**HOW TO COMPLETE THIS TASK:** Your reply must contain exactly the lines running from the one with "Australia (371, 2547)" to the last line of the entries below, both included, and no other lines.

**THE DATA:**
+++

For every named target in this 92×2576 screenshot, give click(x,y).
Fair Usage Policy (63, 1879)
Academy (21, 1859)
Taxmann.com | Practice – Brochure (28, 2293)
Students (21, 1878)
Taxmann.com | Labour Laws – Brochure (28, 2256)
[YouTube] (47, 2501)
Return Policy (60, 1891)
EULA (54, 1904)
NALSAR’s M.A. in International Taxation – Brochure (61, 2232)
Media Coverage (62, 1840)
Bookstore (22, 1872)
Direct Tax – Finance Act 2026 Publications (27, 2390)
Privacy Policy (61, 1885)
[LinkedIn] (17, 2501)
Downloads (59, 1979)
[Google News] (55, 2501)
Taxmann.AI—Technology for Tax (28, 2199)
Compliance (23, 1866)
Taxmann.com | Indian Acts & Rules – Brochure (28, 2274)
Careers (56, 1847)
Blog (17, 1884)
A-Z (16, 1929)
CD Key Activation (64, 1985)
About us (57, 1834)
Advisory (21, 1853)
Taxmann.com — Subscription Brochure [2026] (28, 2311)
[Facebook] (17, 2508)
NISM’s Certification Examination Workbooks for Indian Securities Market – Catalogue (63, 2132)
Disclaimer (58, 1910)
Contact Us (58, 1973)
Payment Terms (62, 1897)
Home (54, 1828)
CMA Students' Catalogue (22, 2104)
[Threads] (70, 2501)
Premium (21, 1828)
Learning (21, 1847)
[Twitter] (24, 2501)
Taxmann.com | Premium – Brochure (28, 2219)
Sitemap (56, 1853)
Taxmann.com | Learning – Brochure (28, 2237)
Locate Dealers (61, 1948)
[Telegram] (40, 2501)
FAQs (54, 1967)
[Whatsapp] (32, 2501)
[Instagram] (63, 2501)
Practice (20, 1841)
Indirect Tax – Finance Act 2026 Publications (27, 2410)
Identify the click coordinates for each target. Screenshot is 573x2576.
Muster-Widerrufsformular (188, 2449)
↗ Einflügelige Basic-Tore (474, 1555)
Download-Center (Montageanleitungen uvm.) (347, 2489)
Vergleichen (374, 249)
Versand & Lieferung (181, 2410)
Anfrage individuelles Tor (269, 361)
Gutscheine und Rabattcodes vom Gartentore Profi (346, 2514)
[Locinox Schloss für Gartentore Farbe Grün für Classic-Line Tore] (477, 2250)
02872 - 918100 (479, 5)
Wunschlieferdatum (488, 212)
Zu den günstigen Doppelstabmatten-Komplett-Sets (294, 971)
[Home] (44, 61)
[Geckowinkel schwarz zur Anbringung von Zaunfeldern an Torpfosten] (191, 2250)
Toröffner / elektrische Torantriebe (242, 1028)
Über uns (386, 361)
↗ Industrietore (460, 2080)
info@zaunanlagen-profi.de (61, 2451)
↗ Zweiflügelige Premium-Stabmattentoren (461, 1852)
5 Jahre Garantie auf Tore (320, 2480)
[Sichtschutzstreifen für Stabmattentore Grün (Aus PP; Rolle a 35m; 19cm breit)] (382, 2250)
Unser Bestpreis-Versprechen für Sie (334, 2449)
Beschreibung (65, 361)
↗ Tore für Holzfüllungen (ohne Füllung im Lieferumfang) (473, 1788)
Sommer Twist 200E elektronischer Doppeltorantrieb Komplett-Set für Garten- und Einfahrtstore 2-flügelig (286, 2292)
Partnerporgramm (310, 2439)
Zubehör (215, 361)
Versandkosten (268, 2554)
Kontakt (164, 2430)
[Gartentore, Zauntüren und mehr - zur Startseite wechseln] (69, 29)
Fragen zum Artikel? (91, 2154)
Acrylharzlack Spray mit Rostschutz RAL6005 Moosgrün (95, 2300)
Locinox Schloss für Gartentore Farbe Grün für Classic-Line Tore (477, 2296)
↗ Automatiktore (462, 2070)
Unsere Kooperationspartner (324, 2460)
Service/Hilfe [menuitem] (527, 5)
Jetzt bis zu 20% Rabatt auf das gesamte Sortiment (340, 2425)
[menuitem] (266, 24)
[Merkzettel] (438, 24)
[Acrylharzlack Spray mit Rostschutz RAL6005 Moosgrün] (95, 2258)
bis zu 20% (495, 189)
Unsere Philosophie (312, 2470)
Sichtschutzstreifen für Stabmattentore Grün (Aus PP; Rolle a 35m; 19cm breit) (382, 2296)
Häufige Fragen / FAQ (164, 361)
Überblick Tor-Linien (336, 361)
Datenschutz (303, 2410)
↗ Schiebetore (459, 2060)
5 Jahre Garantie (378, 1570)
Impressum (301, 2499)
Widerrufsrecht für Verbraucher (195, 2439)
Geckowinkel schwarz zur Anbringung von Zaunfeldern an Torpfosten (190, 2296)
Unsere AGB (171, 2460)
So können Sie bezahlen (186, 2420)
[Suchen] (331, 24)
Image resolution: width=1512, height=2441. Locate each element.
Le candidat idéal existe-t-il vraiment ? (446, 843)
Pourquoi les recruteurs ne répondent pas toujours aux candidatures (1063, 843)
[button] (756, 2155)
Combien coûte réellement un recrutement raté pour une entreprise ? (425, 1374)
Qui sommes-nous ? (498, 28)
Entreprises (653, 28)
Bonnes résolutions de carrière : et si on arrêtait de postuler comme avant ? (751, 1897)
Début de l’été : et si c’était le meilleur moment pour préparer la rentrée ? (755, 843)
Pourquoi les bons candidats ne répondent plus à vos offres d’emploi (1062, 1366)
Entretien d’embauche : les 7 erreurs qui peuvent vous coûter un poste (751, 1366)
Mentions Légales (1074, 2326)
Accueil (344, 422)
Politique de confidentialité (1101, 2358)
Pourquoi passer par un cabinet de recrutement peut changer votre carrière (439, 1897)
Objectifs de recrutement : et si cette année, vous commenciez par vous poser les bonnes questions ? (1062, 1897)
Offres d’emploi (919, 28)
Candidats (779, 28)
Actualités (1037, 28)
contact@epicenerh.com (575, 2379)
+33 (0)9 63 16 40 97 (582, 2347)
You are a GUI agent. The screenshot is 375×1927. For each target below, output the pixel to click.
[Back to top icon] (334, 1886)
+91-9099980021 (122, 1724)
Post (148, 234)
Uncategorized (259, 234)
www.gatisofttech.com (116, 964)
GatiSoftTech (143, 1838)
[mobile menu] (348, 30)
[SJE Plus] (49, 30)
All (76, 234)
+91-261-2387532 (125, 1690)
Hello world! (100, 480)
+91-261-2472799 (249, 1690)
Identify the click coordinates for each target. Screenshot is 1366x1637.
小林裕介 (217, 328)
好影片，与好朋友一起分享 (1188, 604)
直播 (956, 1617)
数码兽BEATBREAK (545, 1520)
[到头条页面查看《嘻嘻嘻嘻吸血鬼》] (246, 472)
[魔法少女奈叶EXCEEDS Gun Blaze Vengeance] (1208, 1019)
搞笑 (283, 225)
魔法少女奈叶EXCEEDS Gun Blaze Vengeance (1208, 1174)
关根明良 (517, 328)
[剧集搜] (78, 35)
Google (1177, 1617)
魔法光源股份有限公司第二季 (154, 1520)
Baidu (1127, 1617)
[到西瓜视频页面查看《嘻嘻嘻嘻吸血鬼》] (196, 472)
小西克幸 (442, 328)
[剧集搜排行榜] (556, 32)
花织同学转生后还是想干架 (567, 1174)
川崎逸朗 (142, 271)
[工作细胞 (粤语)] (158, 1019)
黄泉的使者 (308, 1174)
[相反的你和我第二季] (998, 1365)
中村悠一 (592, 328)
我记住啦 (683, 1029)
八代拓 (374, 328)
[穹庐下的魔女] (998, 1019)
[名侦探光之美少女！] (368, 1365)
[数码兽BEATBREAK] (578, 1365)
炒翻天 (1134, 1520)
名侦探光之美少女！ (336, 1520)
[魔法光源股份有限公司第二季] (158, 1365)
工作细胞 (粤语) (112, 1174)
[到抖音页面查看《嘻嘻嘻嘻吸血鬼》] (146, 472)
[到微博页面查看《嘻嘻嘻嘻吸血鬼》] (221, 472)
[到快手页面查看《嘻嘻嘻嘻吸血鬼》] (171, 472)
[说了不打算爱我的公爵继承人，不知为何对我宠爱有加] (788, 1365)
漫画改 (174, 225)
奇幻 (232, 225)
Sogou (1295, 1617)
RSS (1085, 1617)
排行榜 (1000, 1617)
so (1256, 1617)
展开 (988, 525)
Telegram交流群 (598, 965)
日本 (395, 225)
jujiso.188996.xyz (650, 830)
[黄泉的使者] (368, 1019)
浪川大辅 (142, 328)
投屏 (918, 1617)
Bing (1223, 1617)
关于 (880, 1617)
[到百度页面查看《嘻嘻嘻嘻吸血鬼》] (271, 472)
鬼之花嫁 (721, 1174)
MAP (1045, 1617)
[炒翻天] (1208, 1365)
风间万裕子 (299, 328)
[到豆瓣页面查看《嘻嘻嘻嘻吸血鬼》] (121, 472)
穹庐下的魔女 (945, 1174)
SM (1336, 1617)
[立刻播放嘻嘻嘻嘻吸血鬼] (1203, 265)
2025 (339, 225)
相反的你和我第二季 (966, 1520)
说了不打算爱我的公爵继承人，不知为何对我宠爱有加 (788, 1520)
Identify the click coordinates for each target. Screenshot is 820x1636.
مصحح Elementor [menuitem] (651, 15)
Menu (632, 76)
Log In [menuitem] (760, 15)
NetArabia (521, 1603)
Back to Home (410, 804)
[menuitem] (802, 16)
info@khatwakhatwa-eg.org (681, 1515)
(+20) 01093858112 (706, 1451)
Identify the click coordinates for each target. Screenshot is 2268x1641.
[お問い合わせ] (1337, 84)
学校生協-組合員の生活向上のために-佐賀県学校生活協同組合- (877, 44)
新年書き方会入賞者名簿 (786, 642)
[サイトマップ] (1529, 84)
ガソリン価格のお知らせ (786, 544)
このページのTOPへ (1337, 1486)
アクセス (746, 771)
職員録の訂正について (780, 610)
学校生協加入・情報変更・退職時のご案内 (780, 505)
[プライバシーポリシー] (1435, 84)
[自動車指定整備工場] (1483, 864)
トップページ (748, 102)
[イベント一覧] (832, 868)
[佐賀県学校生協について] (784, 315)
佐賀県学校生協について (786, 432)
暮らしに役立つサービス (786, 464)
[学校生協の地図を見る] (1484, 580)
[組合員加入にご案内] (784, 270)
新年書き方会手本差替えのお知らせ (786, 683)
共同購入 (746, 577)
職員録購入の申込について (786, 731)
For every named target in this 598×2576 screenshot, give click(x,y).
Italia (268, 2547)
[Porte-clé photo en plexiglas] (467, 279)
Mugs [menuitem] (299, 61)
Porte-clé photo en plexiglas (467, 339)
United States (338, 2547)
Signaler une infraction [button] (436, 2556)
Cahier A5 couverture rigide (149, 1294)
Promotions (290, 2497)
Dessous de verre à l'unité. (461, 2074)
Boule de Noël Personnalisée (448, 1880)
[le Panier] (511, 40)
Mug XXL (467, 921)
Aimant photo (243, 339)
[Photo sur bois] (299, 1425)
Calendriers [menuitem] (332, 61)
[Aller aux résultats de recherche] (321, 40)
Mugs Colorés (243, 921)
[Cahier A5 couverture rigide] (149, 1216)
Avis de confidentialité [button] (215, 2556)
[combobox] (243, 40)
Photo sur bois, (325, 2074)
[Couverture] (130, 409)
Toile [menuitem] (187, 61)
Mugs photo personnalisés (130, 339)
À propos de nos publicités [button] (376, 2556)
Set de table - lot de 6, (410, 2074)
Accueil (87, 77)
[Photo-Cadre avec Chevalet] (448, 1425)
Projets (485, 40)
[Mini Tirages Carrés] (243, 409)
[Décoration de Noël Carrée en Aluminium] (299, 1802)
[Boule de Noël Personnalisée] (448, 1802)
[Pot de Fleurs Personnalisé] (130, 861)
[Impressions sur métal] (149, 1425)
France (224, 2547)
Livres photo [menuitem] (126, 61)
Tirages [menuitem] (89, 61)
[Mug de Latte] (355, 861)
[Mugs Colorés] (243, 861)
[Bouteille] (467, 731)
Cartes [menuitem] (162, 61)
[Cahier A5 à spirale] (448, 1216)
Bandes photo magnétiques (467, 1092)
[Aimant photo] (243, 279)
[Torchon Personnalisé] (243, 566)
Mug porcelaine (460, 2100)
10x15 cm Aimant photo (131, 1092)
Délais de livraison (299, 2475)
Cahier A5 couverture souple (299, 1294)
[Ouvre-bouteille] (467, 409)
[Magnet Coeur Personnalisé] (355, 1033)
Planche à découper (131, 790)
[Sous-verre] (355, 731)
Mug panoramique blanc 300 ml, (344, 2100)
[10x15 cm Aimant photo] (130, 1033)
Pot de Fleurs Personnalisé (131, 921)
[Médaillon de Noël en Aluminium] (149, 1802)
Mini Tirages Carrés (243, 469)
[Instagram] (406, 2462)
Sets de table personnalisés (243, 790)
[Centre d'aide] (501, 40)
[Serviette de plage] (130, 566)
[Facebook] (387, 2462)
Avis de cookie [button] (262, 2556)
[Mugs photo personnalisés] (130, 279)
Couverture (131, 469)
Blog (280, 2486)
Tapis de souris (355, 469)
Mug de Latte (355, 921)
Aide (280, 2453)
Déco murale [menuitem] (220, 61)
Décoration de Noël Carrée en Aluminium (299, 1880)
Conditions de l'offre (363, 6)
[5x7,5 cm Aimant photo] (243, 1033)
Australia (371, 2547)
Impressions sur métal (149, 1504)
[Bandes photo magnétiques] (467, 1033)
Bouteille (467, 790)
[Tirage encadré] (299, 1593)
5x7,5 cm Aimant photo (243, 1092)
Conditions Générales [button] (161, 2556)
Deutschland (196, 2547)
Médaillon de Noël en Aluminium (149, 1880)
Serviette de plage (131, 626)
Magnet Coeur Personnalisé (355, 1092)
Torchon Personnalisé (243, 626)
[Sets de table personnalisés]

+++

**THE COMPLETED TASK:**
Australia (371, 2547)
Impressions sur métal (149, 1504)
[Bandes photo magnétiques] (467, 1033)
Bouteille (467, 790)
[Tirage encadré] (299, 1593)
5x7,5 cm Aimant photo (243, 1092)
Conditions Générales [button] (161, 2556)
Deutschland (196, 2547)
Médaillon de Noël en Aluminium (149, 1880)
Serviette de plage (131, 626)
Magnet Coeur Personnalisé (355, 1092)
Torchon Personnalisé (243, 626)
[Sets de table personnalisés]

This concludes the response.